The announcement ends a six-year effort that consumed as much as $100
million of investors' capital and countless hours of regulatory work while sparking a firestorm of public opposition from property owners and environmentalists.
The Houston-based energy development company sent out a one-page news release on May 4 quoting NorthernStar President Paul Soanes saying extended delays in state and federal permitting and the difficult investment environment "have forced us to suspend development."
The company characterized its move as a "suspension" of the project, not a termination.
Mike Carrier, natural resources policy director for Gov. Ted Kulongoski, said the company told him on May 4 that another developer could conceivably resurrect the project. But Carrier said the company told him its financial backer, a private equity fund that has put $100 million into the company's LNG proposals in Oregon and California, was pulling the plug.

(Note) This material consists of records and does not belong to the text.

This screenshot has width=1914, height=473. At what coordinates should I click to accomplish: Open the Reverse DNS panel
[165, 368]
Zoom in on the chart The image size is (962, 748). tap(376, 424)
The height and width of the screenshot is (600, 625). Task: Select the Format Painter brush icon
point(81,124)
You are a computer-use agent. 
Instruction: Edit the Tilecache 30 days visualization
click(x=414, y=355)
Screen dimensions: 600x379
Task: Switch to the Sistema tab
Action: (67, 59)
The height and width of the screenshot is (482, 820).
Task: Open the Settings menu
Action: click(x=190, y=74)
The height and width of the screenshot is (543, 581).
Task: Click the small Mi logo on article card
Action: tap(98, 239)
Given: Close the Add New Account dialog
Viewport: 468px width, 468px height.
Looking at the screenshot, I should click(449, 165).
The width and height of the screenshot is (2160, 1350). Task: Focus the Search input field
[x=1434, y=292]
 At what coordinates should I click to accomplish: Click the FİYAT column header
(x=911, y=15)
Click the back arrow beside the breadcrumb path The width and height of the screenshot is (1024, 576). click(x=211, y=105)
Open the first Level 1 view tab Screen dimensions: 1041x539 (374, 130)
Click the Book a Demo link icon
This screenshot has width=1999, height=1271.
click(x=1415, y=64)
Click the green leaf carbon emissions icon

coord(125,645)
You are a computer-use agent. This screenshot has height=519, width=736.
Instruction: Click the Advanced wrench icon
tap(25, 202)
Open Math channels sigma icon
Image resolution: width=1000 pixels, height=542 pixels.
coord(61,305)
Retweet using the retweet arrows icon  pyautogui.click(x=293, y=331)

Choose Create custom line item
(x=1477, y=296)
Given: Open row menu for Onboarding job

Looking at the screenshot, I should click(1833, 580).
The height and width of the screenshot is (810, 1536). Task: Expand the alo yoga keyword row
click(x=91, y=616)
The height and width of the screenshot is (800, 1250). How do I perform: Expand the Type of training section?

NorthernStar began development work nearly six years ago at an abandoned mill site on the lower Columbia River. At the time, gas prices were high and importing the commodity to the United States from abroad seemed like a lucrative opportunity.
Bradwood's suspension also has implications for a controversial 200-mile pipeline that Northwest Natural Gas Co. and TransCanada Corp. were planning to build to connect the LNG terminal with an interstate pipeline in central Oregon near Maupin.